_Source data_
------------------------------

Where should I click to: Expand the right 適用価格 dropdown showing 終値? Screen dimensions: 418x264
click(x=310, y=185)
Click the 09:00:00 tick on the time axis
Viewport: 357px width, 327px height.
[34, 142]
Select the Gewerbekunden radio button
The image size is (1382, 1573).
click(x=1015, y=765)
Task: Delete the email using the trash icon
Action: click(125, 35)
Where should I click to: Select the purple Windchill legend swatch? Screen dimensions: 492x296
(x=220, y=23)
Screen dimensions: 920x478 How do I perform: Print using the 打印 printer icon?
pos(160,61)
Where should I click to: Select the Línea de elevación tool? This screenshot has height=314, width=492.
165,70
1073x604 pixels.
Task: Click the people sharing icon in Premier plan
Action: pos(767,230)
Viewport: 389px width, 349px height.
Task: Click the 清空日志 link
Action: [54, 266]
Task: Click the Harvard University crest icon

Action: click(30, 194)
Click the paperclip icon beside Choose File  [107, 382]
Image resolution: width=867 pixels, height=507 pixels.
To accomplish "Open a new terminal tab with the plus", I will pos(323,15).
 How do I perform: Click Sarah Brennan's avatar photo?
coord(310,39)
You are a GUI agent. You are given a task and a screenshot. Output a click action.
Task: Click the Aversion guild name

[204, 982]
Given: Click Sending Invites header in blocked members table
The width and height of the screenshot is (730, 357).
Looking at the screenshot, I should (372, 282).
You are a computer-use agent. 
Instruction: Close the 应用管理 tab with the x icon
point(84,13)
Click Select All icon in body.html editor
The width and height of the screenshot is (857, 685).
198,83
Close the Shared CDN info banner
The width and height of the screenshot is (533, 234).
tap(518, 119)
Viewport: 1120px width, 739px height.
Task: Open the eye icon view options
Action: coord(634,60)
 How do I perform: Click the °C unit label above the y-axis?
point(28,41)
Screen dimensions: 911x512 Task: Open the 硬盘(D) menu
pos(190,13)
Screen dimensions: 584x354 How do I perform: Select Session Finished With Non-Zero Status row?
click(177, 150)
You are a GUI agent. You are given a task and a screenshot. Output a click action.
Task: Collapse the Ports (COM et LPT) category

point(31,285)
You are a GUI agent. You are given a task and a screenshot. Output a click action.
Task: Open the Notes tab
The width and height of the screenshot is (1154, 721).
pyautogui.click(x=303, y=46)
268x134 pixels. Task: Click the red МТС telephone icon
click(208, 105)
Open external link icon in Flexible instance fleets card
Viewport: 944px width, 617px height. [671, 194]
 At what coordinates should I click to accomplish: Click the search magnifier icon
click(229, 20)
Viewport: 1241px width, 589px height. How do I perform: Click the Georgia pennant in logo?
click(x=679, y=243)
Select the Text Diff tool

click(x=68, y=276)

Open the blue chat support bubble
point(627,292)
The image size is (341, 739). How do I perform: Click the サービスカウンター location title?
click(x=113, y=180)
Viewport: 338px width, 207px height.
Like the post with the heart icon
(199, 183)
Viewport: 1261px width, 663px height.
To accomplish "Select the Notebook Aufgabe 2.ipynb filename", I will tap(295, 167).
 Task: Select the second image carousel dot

------------------------------

_What you are asked to do_
All the records above need to be transcribed exactly and in full.

_Solution for this problem_
Where should I click to: Expand the right 適用価格 dropdown showing 終値? Screen dimensions: 418x264
click(x=310, y=185)
Click the 09:00:00 tick on the time axis
Viewport: 357px width, 327px height.
[34, 142]
Select the Gewerbekunden radio button
The image size is (1382, 1573).
click(x=1015, y=765)
Task: Delete the email using the trash icon
Action: click(125, 35)
Where should I click to: Select the purple Windchill legend swatch? Screen dimensions: 492x296
(x=220, y=23)
Screen dimensions: 920x478 How do I perform: Print using the 打印 printer icon?
pos(160,61)
Where should I click to: Select the Línea de elevación tool? This screenshot has height=314, width=492.
165,70
1073x604 pixels.
Task: Click the people sharing icon in Premier plan
Action: pos(767,230)
Viewport: 389px width, 349px height.
Task: Click the 清空日志 link
Action: [54, 266]
Task: Click the Harvard University crest icon

Action: click(30, 194)
Click the paperclip icon beside Choose File  [107, 382]
Image resolution: width=867 pixels, height=507 pixels.
To accomplish "Open a new terminal tab with the plus", I will pos(323,15).
 How do I perform: Click Sarah Brennan's avatar photo?
coord(310,39)
You are a GUI agent. You are given a task and a screenshot. Output a click action.
Task: Click the Aversion guild name

[204, 982]
Given: Click Sending Invites header in blocked members table
The width and height of the screenshot is (730, 357).
Looking at the screenshot, I should (372, 282).
You are a computer-use agent. 
Instruction: Close the 应用管理 tab with the x icon
point(84,13)
Click Select All icon in body.html editor
The width and height of the screenshot is (857, 685).
198,83
Close the Shared CDN info banner
The width and height of the screenshot is (533, 234).
tap(518, 119)
Viewport: 1120px width, 739px height.
Task: Open the eye icon view options
Action: coord(634,60)
 How do I perform: Click the °C unit label above the y-axis?
point(28,41)
Screen dimensions: 911x512 Task: Open the 硬盘(D) menu
pos(190,13)
Screen dimensions: 584x354 How do I perform: Select Session Finished With Non-Zero Status row?
click(177, 150)
You are a GUI agent. You are given a task and a screenshot. Output a click action.
Task: Collapse the Ports (COM et LPT) category

point(31,285)
You are a GUI agent. You are given a task and a screenshot. Output a click action.
Task: Open the Notes tab
The width and height of the screenshot is (1154, 721).
pyautogui.click(x=303, y=46)
268x134 pixels. Task: Click the red МТС telephone icon
click(208, 105)
Open external link icon in Flexible instance fleets card
Viewport: 944px width, 617px height. [671, 194]
 At what coordinates should I click to accomplish: Click the search magnifier icon
click(229, 20)
Viewport: 1241px width, 589px height. How do I perform: Click the Georgia pennant in logo?
click(x=679, y=243)
Select the Text Diff tool

click(x=68, y=276)

Open the blue chat support bubble
point(627,292)
The image size is (341, 739). How do I perform: Click the サービスカウンター location title?
click(x=113, y=180)
Viewport: 338px width, 207px height.
Like the post with the heart icon
(199, 183)
Viewport: 1261px width, 663px height.
To accomplish "Select the Notebook Aufgabe 2.ipynb filename", I will tap(295, 167).
 Task: Select the second image carousel dot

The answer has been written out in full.